Between work, church, and family, I always worked side jobs. My favorite was mowing yards. There was a season of life I mowed five yards every Saturday morning. I would make about $100, which was the extra we needed to survive. Of course, I wore my mowers out quickly. Gasoline wasn’t always cheap. And I sweated gallons! Yes. Gallons. But the mindless activity kept me in spending money, and much trimmer than I am today.
Today? I mow five acres about three months out of the year. Grass isn’t a focus. I don’t want a lawn; I want a yard or a pasture and only mow when it looks shaggy.
Life’s different these days.
In my younger years, I lived with clunkers. $200 cars that would last months or a year and then I’d toss them away and find another $200 car. There were a dozen or so of those.
Today, my truck is nearing 22 years in my possession since it was purchased new in 2003: nearly 400k miles and only a few dollars spent on maintenance items.
Yes.
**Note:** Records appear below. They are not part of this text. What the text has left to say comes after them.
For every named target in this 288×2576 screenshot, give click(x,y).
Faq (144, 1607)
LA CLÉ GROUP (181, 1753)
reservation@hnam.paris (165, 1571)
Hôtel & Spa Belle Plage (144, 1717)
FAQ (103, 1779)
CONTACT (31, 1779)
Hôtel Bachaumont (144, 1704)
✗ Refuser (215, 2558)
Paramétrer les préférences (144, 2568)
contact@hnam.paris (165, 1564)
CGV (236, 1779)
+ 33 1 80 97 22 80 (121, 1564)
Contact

Life is different. What it was like then is not like it is today. What I got away with there would not be tolerated here. I wish for more yester-year experiences in the modern times of 2025. Though life today is different and somewhat better, there are still yesteryear experiences I want to have today.
Family Reunions. Weekend trips. Camping trips. Let’s go to Ace, Murvaul, or Livingston! Picnics. Road trips just because you can and not because you must. Game nights. Backyard washers instead of horseshoes. Digging out ancient dumping grounds for treasures (bottles). BB guns. Pocket knives. (I just read about what’s legal with knife carry here in Washington – might as well leave them at home.) Little League and Cub Scouts, Go Carts, Motorbikes, Roller Skates! No shoes unless you have to. Enjoy riding in the back of a pickup truck on a vacation or weekend trip. I remember Sunday dinners at home with church folks between morning and evening services. Riding bicycles just about anywhere we wanted to, and sprucing them up to make them a bit more rugged. Playing all day but home by dark. My first driving experience and finally owning my first car. Picking up soda bottles for their deposit and then buying candy, gum, or BBs. Simpler cars with 3-on-the-tree or 4-on-the-floor and no electric gizmos.
I must caveat this thought. In modern times, we may have considered ourselves poor, but we always had what we needed. We never lived without, even if we shopped at Goodwill, dug up trees along the road to plant in the yard, or picked up soda bottles for gas money. Those were good times, even when we stocked up on canned biscuits on sale days to have bread throughout the month. (10 cents per can!) I see the hand of life given to me by my parents as a reflection of their lives, provided by their parents, and so on. Life is bleak only if it’s genuinely bleakly lived. But we had a family. Love. Food. Roof. Clothes. Toys. And gasoline in the tank. It didn’t get much better!
This could be a near-endless list. But we focus on the here and now instead of the there and then. Today, I’m reversing the trend. I think I’ll live in my memories for a while.